The Los Angeles-based Membership First faction was in charge of SAG during two periods — between 1999 and 2001, during William Daniels’ presidency, and between 2005 and 2008, when Alan Rosenberg was president. By early 2009, the moderates had gained power and fired Doug Allen from his post as national executive director, replacing him with David White, who remains in the slot.
The battles between the factions have been tempestuous as the progressives have insisted that taking an aggressive stand at the bargaining table is essential to improved contracts. Membership First took credit for the six-month strike in 2000 against the ad industry — which resulted in a major hike in cable payments and jurisdiction over new media — but that assertion is still derided by its opponents, including Howard.
“Membership First’s record is one of conflict, division and, ultimately, failure,” Howard said Friday. “At this moment in our union’s history — a time of profound change — it is more crucial than ever to elect leaders who deliver tangible results, not just empty promises.”
Howard was the foremost backer of the 2012 merger between SAG and AFTRA — a move that was bitterly opposed by Membership First on grounds that it would take away SAG’s unique character as an actors union.The faction went to court unsuccessfully to stop the election, alleging that a required feasibility study had not been performed on the effect the merger would have on the SAG health plan participants
SAG members backed the merger, which was touted by Howard as a way to solve the problem of the SAG and AFTRA health and pension plans being operated separately.
Howard said that there has been “significant progress” in merging the plans and touted over $800 million in contract gains during his tenure, citing a 25% increase to low-budget rates, faster residuals processing to an average of under 30 days and a doubling of compensation for high-budget new-media shows.

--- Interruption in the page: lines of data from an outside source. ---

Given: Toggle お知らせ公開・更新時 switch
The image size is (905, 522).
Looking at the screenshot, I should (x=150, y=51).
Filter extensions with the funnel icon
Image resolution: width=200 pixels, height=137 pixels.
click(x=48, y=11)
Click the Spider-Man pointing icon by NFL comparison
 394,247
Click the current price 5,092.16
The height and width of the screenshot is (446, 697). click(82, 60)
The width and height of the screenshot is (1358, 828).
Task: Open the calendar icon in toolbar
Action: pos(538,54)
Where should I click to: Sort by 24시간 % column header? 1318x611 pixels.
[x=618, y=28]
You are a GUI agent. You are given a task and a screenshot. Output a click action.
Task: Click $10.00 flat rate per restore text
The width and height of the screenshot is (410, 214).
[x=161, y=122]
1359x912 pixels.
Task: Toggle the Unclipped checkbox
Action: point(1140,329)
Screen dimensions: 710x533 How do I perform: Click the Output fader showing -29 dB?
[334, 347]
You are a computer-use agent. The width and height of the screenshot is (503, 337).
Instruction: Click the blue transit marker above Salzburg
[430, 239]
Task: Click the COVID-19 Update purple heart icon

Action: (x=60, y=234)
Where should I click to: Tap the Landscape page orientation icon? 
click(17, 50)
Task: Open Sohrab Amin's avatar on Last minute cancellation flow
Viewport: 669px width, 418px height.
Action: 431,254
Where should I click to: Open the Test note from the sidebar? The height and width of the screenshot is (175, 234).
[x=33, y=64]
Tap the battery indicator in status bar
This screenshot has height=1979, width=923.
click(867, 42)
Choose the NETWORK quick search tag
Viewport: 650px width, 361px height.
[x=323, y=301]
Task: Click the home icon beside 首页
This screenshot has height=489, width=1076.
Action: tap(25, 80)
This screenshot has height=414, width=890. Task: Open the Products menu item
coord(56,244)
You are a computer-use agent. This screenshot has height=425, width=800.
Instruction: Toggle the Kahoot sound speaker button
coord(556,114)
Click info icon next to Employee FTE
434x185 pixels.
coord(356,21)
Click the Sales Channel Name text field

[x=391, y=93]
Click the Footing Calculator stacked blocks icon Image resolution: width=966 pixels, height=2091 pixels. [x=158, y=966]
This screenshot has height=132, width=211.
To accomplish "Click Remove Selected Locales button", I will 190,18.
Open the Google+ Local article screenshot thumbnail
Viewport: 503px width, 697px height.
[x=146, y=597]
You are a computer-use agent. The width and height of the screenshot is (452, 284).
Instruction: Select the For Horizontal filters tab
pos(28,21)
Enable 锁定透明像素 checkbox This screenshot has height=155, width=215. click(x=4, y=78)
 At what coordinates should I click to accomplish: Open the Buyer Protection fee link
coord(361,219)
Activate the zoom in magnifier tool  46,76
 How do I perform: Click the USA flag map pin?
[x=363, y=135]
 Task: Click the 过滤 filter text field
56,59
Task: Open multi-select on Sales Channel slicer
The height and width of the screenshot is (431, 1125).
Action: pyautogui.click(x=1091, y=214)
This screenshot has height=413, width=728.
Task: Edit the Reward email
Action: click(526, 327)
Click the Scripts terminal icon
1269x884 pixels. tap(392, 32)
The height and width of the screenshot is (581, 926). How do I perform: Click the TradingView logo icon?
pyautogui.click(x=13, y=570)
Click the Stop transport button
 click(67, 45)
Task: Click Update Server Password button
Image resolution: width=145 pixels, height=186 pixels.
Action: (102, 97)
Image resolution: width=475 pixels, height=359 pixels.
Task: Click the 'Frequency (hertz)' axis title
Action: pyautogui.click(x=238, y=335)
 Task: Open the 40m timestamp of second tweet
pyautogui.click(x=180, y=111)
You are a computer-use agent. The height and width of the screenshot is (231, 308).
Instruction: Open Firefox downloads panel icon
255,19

He also pointed to a $9.1 million surplus in the recently approved SAG-AFTRA budget.
“These are the kinds of results you’ve come to expect, and we’re excited to keep delivering them,” he said. “I’m proud of our union’s success but I know that we can and will do even more. It is my mission to make sure SAG-AFTRA protects our members’ ability to do the work they love and to build their lives around it.”
Howard became the 25th and final president of SAG in 2009 shortly after winning an Emmy for “Grey Gardens” and has always portrayed himself as a pragmatist. Best known for playing the lead on the CBS series “The White Shadow,” he’s continued working while in office, recently logging feature film credits on “The Wedding Ringer” and “The Judge.”